A Scoping Review and Developing a Continuum of Safer Supply Models

Funding body 

BC Ministry of Health

Duration of support

2022-2023

Description

British Columbia is in its 7th year of a declared public health emergency related to overdoses. While 2019 saw a slight decrease in overdose deaths, largely due to the implementation of harm reduction interventions, overdose deaths accelerated with declaration of the COVID 19 pandemic. This situation has not abated and calls for a safer supply of substances to replace the street drug market have increased in this context. The purpose of this project is to provide an overview of a range of safer supply models, their attributes as well as potential opportunities and barriers to implementation.

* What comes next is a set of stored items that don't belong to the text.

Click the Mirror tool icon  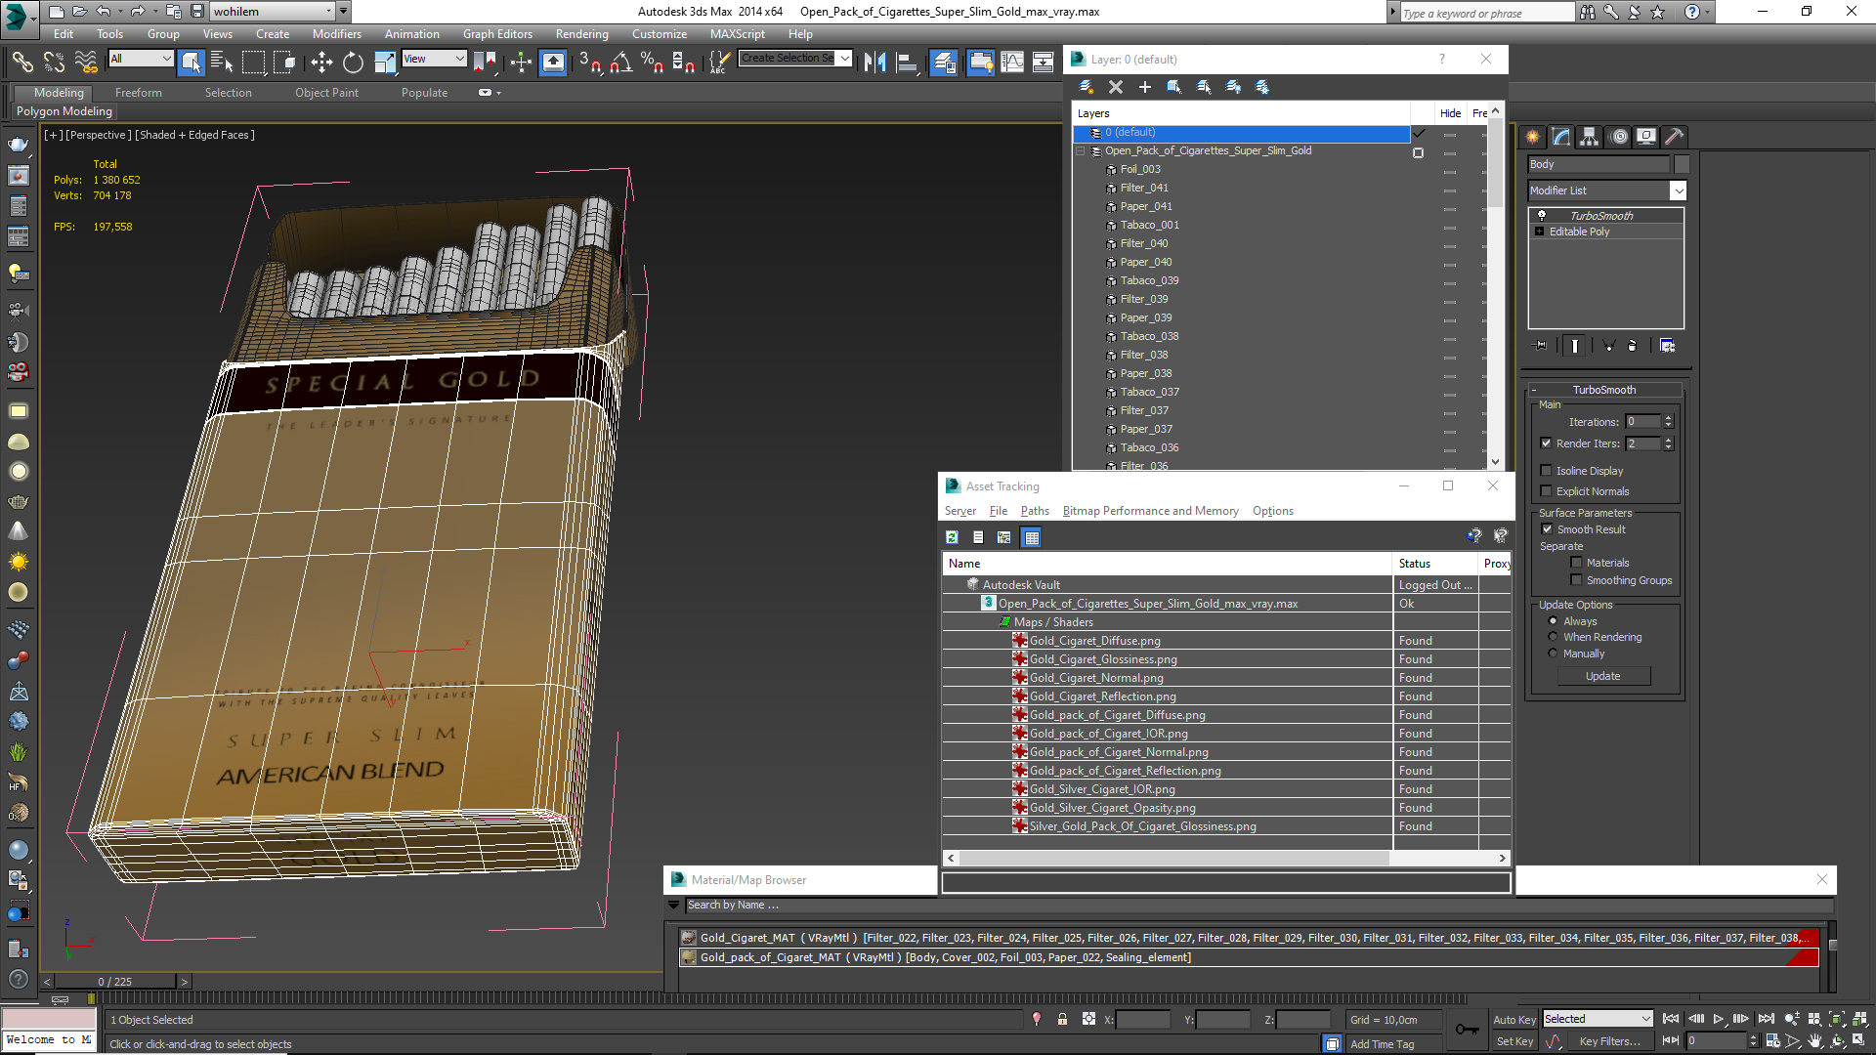pos(874,63)
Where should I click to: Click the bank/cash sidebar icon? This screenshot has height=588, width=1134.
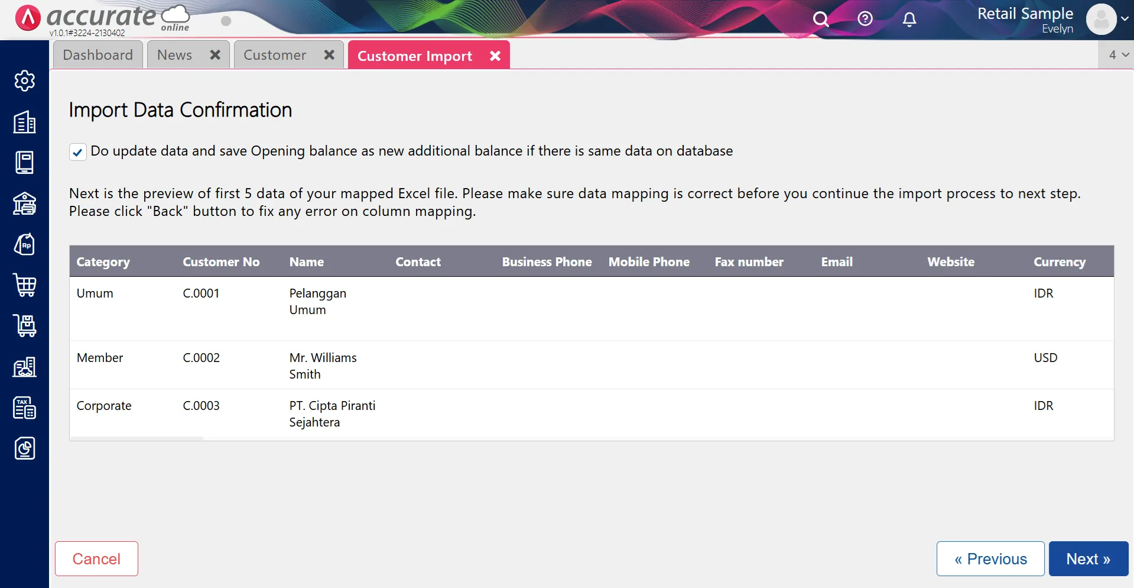pyautogui.click(x=24, y=203)
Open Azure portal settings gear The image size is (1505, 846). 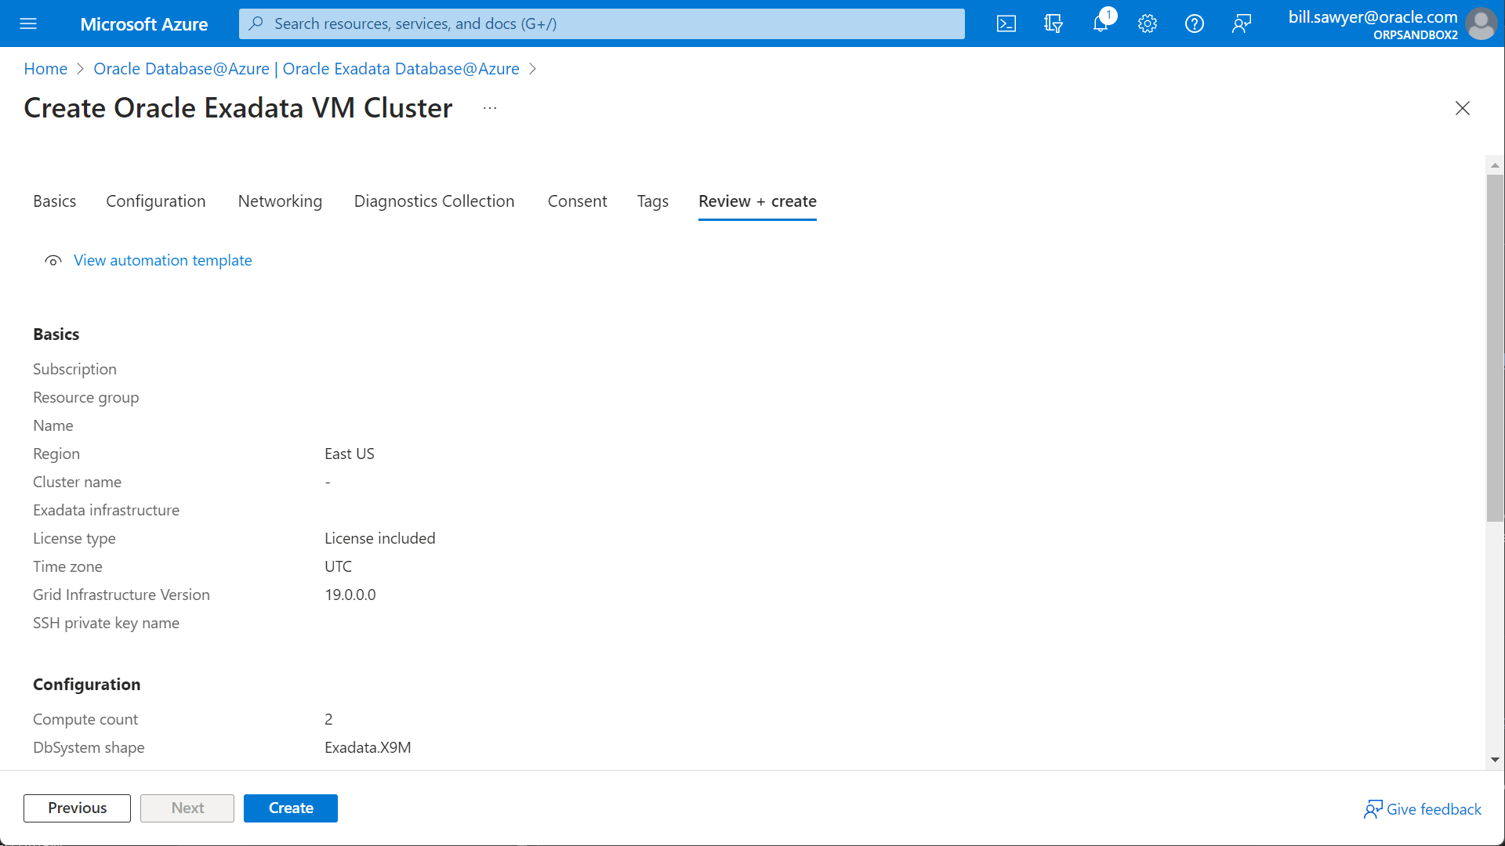(x=1147, y=24)
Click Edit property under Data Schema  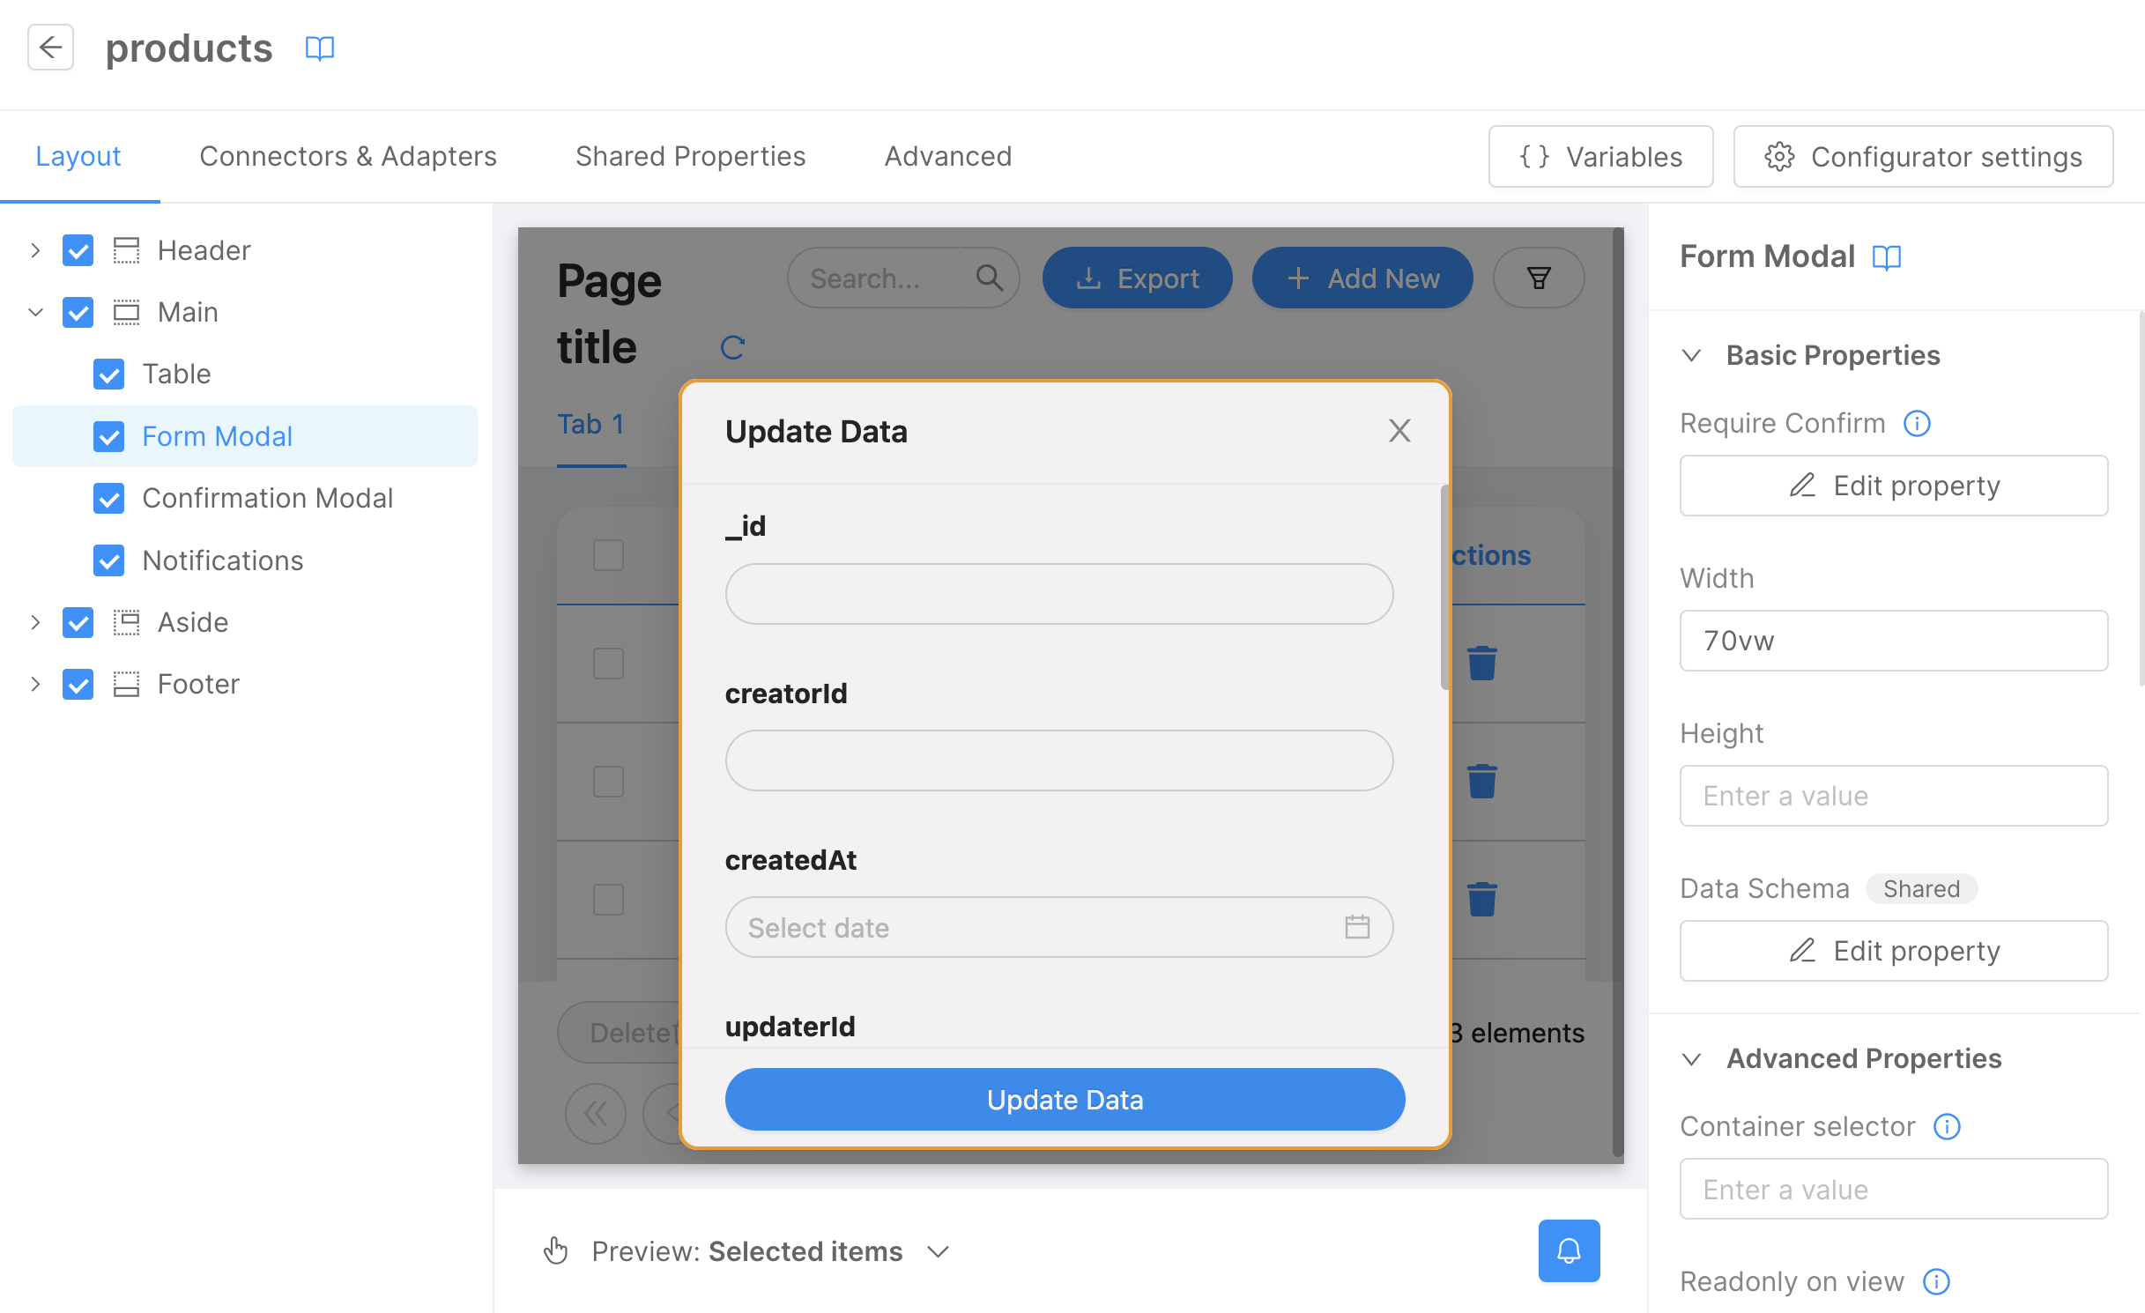point(1892,951)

Specifically, the project will result in a summary of the peer reviewed literature on prescribed and medicalized models of safer supply (including opportunities and barriers) and an overview of a range of non-medicalized models of safer supply.

Progress to date

In order to get a better understanding of the information that exists about the delivery of Opioid Agonist Therapy (OAT) and safer supply practices, a review of existing literature was initiated by conducting two searches within the Academic Search Elite, Canadian Business & Current Affairs, Cumulative Index of Nursing and Allied Health Literature, Criminal Justice Abstracts, Medline, PsycINFO, Sociology Collection, and Web of Science databases, first in May 2021, and then again in October 2021. From these searches, a total of 79 of 110 articles were identified as being relevant to the topic. Upon reviewing the literature, three main themes related to OAT and safer supply were revealed: supervision and care, diversion, and innovation. A detailed report of this literature review, and on barriers/facilitators to accessing safer supply, was presented to the PHO in early 2023.